[[ INFORMATION SHOWN open ]]

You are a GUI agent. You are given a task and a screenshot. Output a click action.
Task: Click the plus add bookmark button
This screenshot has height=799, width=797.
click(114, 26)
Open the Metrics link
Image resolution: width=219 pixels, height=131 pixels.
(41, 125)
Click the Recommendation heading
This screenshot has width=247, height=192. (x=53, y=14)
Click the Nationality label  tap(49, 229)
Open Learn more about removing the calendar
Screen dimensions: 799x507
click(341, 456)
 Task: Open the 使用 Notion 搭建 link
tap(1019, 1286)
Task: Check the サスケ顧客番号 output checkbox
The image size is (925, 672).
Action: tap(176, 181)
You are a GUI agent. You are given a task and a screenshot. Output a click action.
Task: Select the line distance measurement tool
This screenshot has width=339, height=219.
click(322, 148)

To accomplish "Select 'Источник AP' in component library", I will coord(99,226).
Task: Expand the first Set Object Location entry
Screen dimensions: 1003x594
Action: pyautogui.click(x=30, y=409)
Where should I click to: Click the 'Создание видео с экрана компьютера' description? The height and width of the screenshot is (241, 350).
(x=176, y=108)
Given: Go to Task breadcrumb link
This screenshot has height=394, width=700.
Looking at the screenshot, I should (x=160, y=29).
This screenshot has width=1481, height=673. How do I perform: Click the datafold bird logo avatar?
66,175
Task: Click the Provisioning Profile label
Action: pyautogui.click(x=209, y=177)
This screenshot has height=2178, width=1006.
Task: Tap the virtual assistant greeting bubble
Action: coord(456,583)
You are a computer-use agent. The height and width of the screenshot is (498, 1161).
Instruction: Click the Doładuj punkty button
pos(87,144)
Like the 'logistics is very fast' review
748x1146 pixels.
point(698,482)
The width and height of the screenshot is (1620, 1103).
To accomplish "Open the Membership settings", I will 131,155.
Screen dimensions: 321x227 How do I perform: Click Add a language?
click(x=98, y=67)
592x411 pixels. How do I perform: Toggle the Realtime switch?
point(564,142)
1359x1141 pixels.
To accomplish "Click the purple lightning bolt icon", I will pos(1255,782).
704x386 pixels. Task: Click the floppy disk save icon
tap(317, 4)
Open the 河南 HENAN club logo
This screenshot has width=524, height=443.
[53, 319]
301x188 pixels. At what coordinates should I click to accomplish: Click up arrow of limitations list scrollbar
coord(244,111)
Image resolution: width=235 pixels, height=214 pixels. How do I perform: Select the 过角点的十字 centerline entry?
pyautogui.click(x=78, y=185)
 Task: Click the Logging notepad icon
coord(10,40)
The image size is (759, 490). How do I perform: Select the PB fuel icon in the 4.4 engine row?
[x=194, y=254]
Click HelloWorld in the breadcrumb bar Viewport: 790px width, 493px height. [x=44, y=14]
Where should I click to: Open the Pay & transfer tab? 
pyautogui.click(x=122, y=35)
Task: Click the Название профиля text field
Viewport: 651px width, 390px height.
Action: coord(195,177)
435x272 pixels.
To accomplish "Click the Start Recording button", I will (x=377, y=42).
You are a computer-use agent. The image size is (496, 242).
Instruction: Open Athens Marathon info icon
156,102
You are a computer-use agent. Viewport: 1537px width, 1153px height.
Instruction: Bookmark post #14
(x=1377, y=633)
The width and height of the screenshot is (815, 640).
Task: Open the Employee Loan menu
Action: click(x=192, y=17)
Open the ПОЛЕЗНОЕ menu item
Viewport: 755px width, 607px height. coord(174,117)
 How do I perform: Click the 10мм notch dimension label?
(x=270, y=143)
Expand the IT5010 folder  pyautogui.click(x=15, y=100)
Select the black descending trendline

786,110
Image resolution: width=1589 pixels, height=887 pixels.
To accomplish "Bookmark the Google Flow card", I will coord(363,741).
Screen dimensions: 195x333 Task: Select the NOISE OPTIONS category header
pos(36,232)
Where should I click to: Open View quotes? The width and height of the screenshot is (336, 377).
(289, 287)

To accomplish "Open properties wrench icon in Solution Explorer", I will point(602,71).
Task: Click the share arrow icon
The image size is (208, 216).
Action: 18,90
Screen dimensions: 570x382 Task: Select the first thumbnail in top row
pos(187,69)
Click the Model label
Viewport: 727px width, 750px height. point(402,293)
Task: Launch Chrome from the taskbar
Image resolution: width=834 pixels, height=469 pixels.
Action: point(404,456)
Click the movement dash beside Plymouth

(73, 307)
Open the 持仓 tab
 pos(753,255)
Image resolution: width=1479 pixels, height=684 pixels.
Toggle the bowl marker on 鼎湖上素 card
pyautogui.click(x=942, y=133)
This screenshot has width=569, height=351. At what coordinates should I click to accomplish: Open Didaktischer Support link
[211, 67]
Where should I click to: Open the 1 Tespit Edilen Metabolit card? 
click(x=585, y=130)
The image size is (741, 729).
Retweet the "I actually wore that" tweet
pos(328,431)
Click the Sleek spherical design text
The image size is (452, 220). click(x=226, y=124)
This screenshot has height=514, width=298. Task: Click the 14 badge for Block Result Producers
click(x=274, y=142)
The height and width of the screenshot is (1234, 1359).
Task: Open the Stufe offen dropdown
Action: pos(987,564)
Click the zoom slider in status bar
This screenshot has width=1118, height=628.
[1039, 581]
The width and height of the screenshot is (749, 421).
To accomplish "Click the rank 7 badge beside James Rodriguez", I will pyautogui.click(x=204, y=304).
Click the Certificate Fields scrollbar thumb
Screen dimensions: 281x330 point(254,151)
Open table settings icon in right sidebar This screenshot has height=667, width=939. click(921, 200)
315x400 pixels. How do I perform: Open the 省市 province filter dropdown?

[[ INFORMATION SHOWN closed ]]

> _WORK REQUIRED_: Every line that holds the string "settings" must be copied from the records above.

> _SOLUTION FOR THIS PROBLEM_:
To accomplish "Open the Membership settings", I will 131,155.
Open table settings icon in right sidebar This screenshot has height=667, width=939. click(921, 200)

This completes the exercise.